Autre perte de souveraineté de l’État, la déliquescence de notre armée. Comme l’explique Pierre de Villiers, ex-chef d’État-major des armées (2014-2017) qui a démissionné de son poste le 17 juillet 2017 après un désaccord avec le Président de la République Emmanuel Macron. Il explique cela dans son livre “Servir”, selon lui le modèle d’armée qu’il envisageait ne correspondait pas à la vision du Président. L’armée française a vu son budget baisser depuis soixante ans alors que les coûts du matériel et de maintenance on, en même temps, explosé. Ainsi la France ne réussit pas à renouveler entièrement tous ses véhicules militaires et se retrouve avec de nombreux appareils en réparation ou qui ne sont pas opérationnels. De plus, le projet de création d’une armée européenne fait planer la disparition d’un autre objet de notre souveraineté au nom de l’Europe après notre souveraineté économique.
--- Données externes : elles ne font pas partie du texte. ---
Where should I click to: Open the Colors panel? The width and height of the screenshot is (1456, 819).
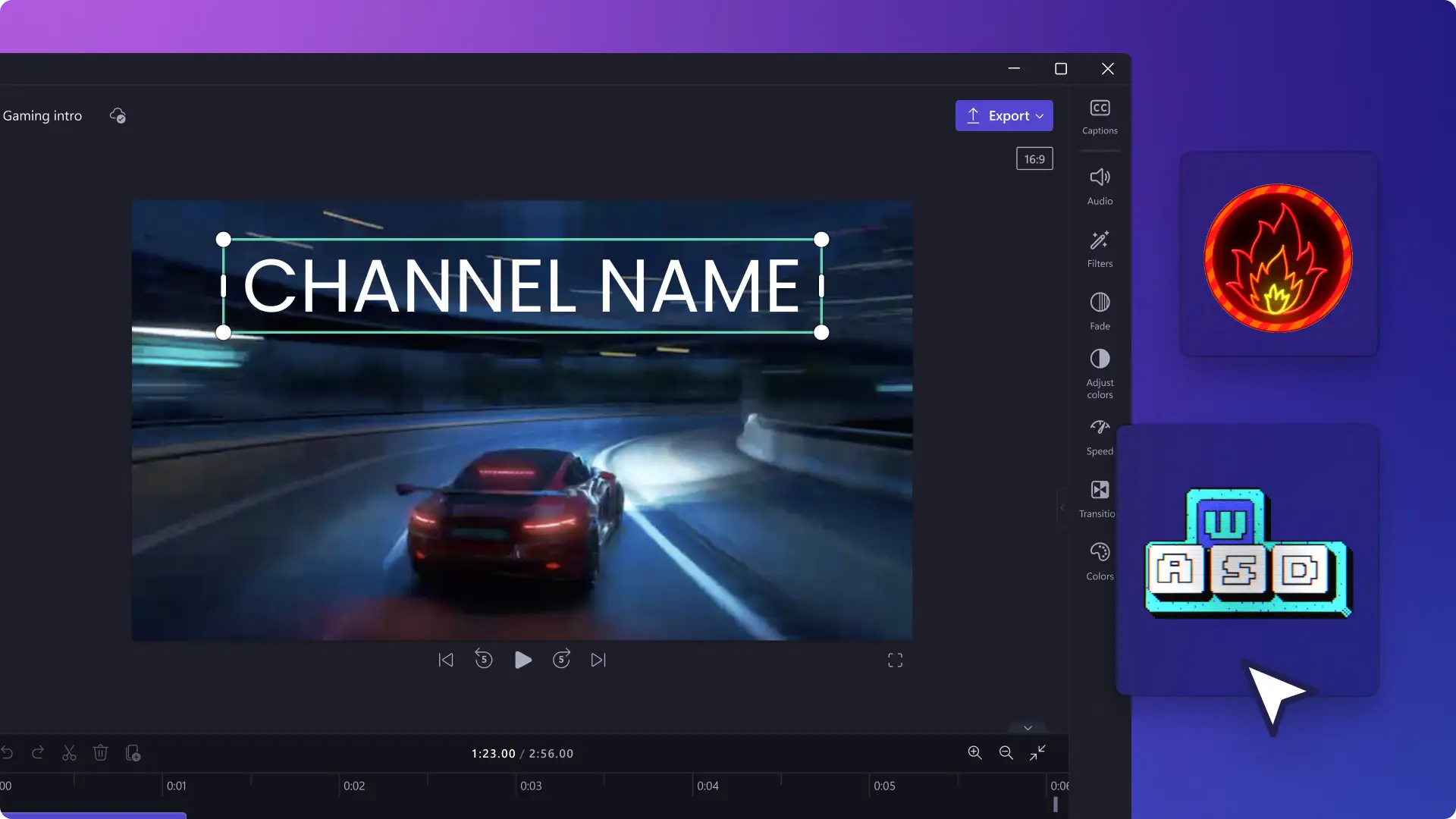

Enfin la perte de compétence de l’État lors de la crise épidémiologique que nous traversons est criante. Les élus locaux et régionaux prenant eux-mêmes des décisions comme l’achat de masque ou la mise en place de mesures pour combler les lacunes de l’État.
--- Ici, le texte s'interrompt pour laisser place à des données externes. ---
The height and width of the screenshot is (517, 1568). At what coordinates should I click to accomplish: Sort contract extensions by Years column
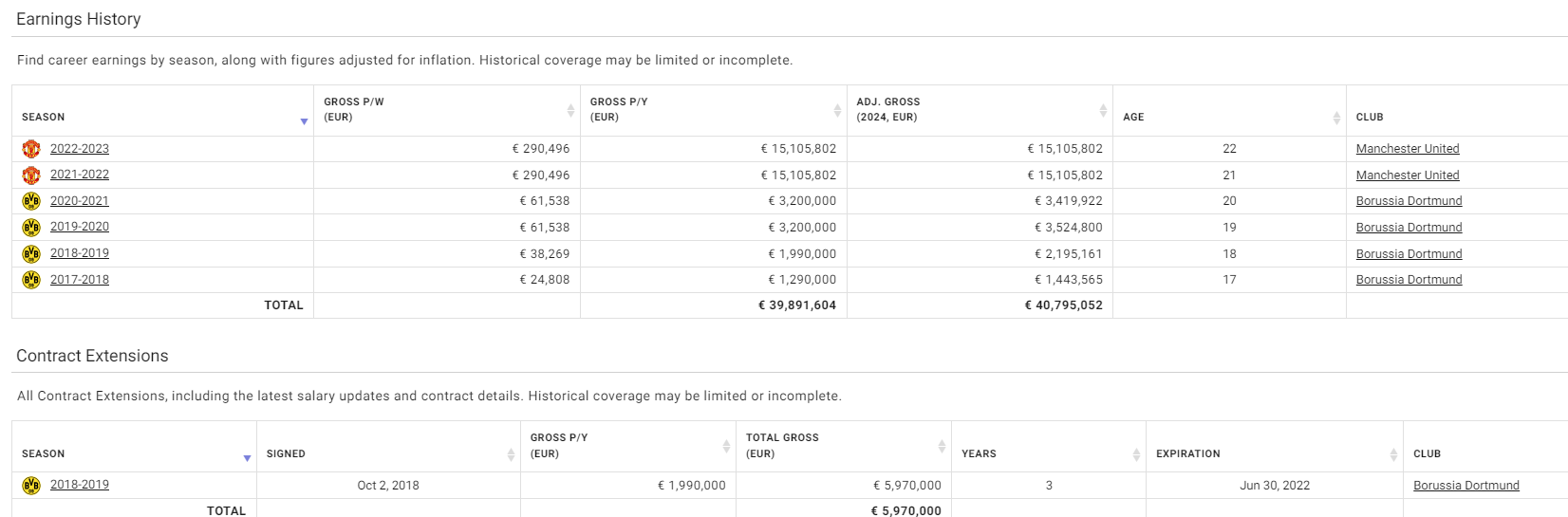pyautogui.click(x=1136, y=454)
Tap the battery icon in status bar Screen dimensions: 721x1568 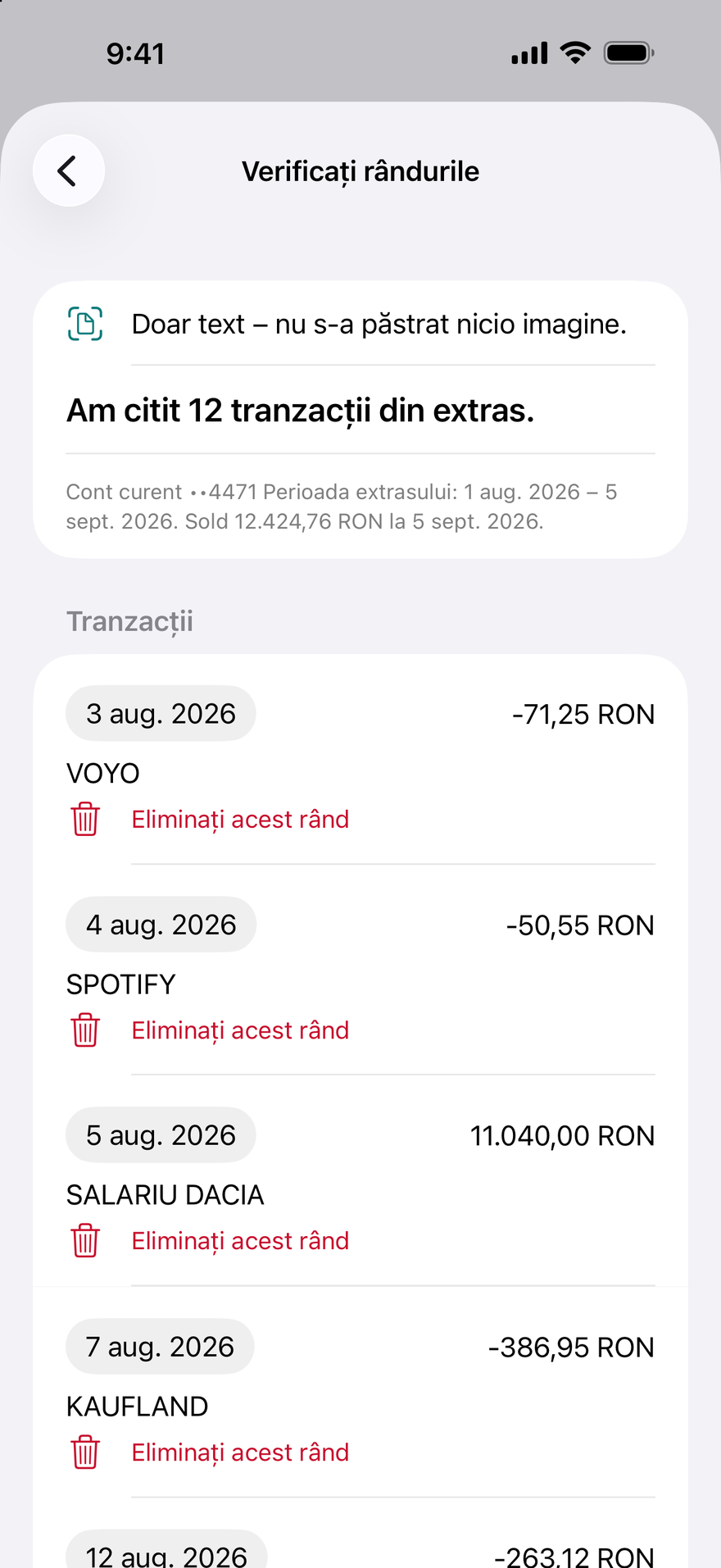click(628, 53)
Face à ce constat, la Droite doit elle aussi se réinventer et trouver une nouvelle ligne plus pragmatique et adaptée aux enjeux que nous aurons à traverser lors des prochaines années sinon elle risque de rater le coche. Nous devons revenir à l’essentiel, aux bases du RPF, c’est-à-dire retrouver une ligne gaulliste qui s’adapte à nos problèmes actuels tout en développant un véritable projet pour l’écologie. Nous ne pouvons pas laisser ce sujet important aux mains de l’idéologie de gauche qui fait plus du marketing politique plutôt que d’avoir un vrai projet. Nous nous devons d’être plus proche du peuple et de l’écouter, arrêter de vouloir uniquement développer les métropoles en oubliant les Français qui vivent en zone rurale, développer de nouveau une industrie stratégique afin de limiter notre dépendance auprès de pays comme la Chine et retrouver notre souveraineté perdue.
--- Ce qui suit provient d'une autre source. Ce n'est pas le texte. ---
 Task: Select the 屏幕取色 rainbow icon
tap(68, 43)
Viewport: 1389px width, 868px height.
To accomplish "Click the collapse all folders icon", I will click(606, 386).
Nous nous devons de remettre la Nation en avant si nous voulons retisser un lien social, et nous devons aussi trouver une vraie politique éducative pour nos enfants, pour qu’ils soient fiers de leur pays.

Pour conclure, si nous avons bien une chose à apprendre par des millénaires d’Histoire c’est que nous sommes mortels, mais la Nation française est éternelle, et nous ne pouvons pas la laisser périr car nous périrons avec elle.